I2M UMR 7373 Aix-Marseille Université, CNRS, Centrale Marseille, Marseille, France.
SMARTc Pharmacokinetics Unit, Inserm S_911 CRO2, Aix Marseille University, Marseille, France.
Cancer Res. 2014 Nov 15;74(22):6397-407. doi: 10.1158/0008-5472.CAN-14-0721. Epub 2014 Sep 12.
Defining tumor stage at diagnosis is a pivotal point for clinical decisions about patient treatment strategies. In this respect, early detection of occult metastasis invisible to current imaging methods would have a major impact on best care and long-term survival. Mathematical models that describe metastatic spreading might estimate the risk of metastasis when no clinical evidence is available. In this study, we adapted a top-down model to make such estimates. The model was constituted by a transport equation describing metastatic growth and endowed with a boundary condition for metastatic emission. Model predictions were compared with experimental results from orthotopic breast tumor xenograft experiments conducted in Nod/Scidγ mice. Primary tumor growth, metastatic spread and growth were monitored by 3D bioluminescence tomography. A tailored computational approach allowed the use of Monolix software for mixed-effects modeling with a partial differential equation model. Primary tumor growth was described best by Bertalanffy, West, and Gompertz models, which involve an initial exponential growth phase. All other tested models were rejected. The best metastatic model involved two parameters describing metastatic spreading and growth, respectively. Visual predictive check, analysis of residuals, and a bootstrap study validated the model. Coefficients of determination were [Formula: see text] for primary tumor growth and [Formula: see text] for metastatic growth. The data-based model development revealed several biologically significant findings. First, information on both growth and spreading can be obtained from measures of total metastatic burden. Second, the postulated link between primary tumor size and emission rate is validated. Finally, fast growing peritoneal metastases can only be described by such a complex partial differential equation model and not by ordinary differential equation models. This work advances efforts to predict metastatic spreading during the earliest stages of cancer.

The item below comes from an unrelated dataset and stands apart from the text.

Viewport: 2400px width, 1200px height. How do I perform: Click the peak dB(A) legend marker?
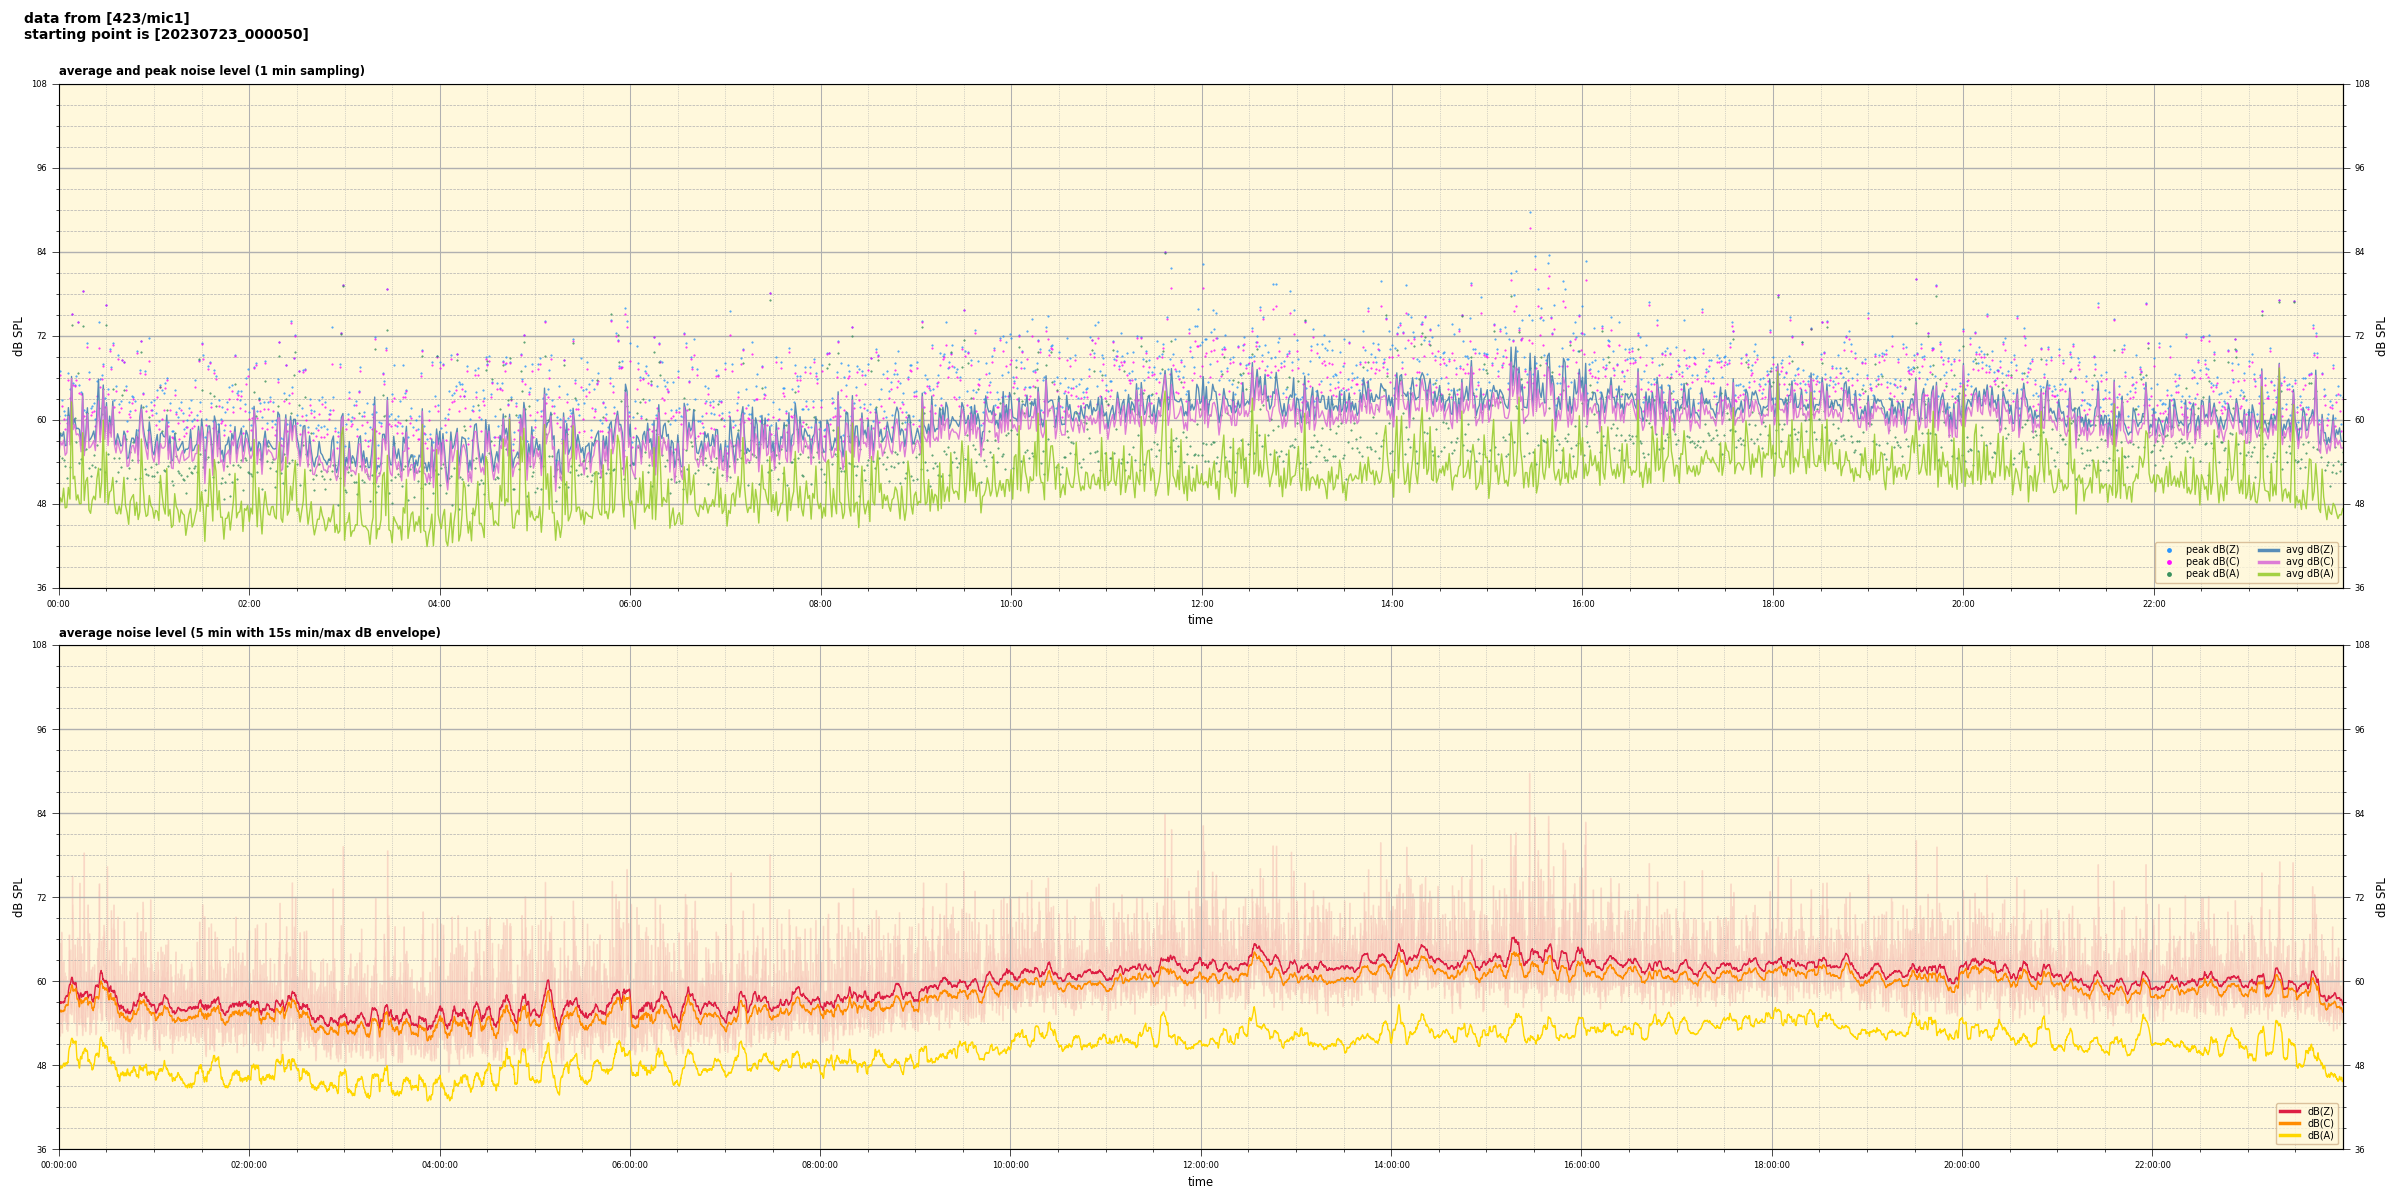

在诊断时确定肿瘤分期是制定患者治疗策略的关键。在这方面,早期发现当前成像方法无法检测到的隐匿性转移将对最佳治疗和长期生存产生重大影响。描述转移扩散的数学模型可以在没有临床证据的情况下估计转移的风险。在这项研究中,我们改编了一个自上而下的模型来进行这种估计。该模型由一个描述转移生长的输运方程组成,并具有转移排放的边界条件。将模型预测与在 Nod/Scidγ 小鼠中进行的原位乳腺癌肿瘤异种移植实验的实验结果进行了比较。通过 3D 生物发光断层扫描监测原发肿瘤生长、转移扩散和生长。定制的计算方法允许使用 Monolix 软件对偏微分方程模型进行混合效应建模。Bertalanffy、West 和 Gompertz 模型最能描述原发肿瘤生长,涉及初始指数生长阶段。所有其他测试的模型都被拒绝。最佳的转移性模型涉及分别描述转移扩散和生长的两个参数。可视化预测检查、残差分析和引导研究验证了该模型。决定系数分别为[公式:见正文]用于描述原发肿瘤生长,[公式:见正文]用于描述转移生长。基于数据的模型开发揭示了一些具有生物学意义的发现。首先,可以从总转移负担的测量中获得关于生长和扩散的信息。其次,验证了原发肿瘤大小和发射率之间假定的联系。最后,快速生长的腹膜转移只能通过这种复杂的偏微分方程模型来描述,而不能通过常微分方程模型来描述。这项工作推进了在癌症的最早阶段预测转移扩散的努力。